→ Records supplied:

....

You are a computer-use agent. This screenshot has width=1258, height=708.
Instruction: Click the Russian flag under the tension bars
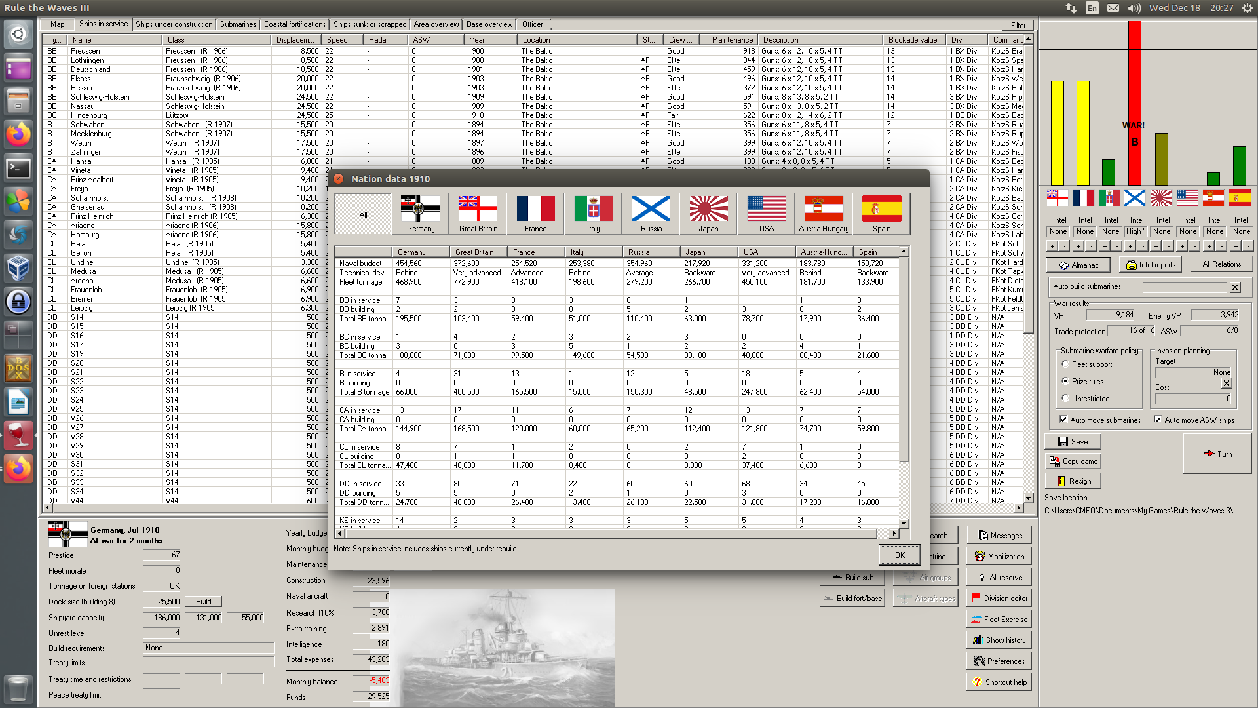(1134, 197)
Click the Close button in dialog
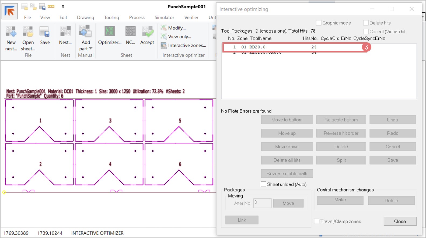 point(400,221)
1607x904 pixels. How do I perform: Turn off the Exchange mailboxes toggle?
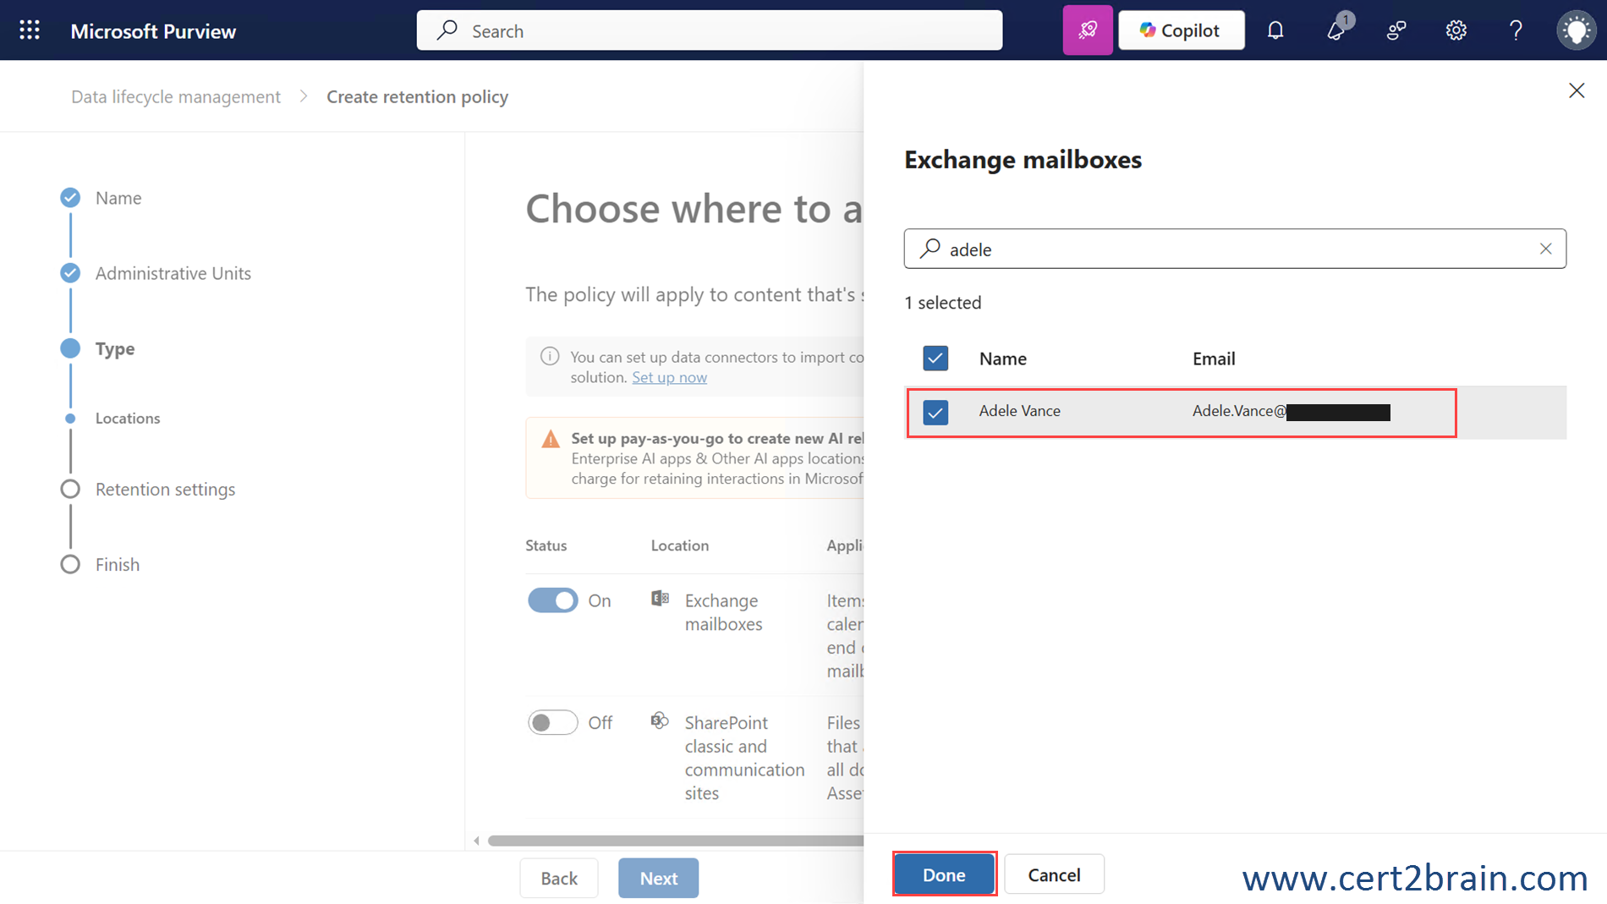tap(552, 600)
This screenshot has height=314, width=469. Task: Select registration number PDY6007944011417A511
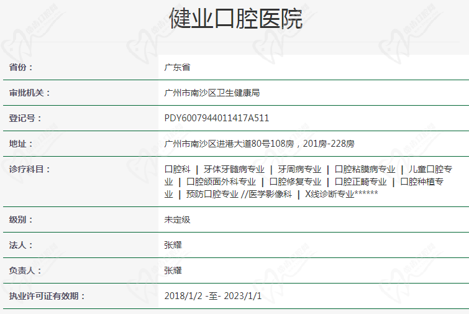[216, 118]
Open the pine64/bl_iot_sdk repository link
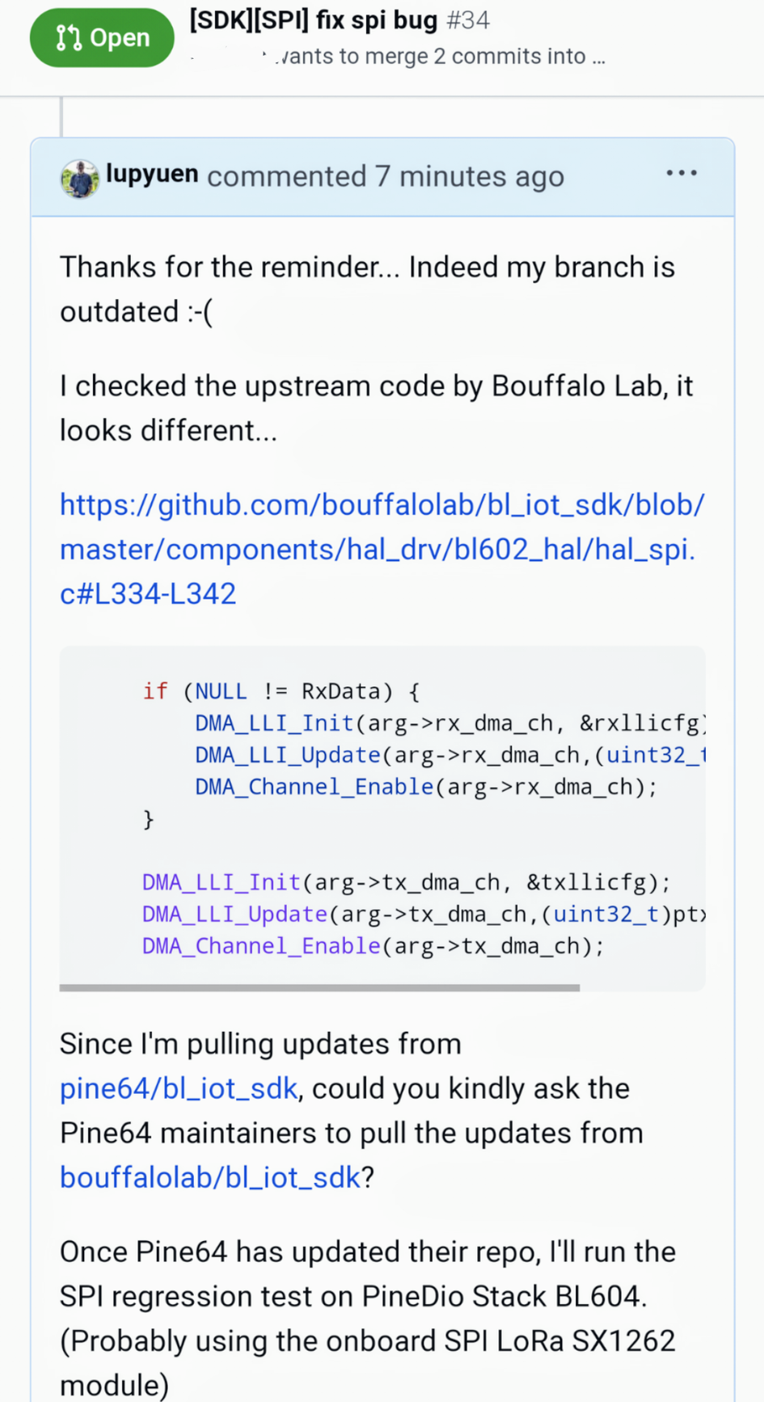764x1402 pixels. (x=179, y=1089)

....

→ Instructions to follow: Please rewrite all of the items above with "screenshot" swapped for "image" everywhere and nothing else changed, leaving out the pictures.

→ Written answer:
You are a computer-use agent. This image has width=1258, height=708.
Instruction: Click the Russian flag under the tension bars
(1134, 197)
Click the Close button in dialog
 point(400,221)
1607x904 pixels. How do I perform: Turn off the Exchange mailboxes toggle?
tap(552, 600)
This image has height=314, width=469. Task: Select registration number PDY6007944011417A511
[216, 118]
Open the pine64/bl_iot_sdk repository link
764x1402 pixels. (x=179, y=1089)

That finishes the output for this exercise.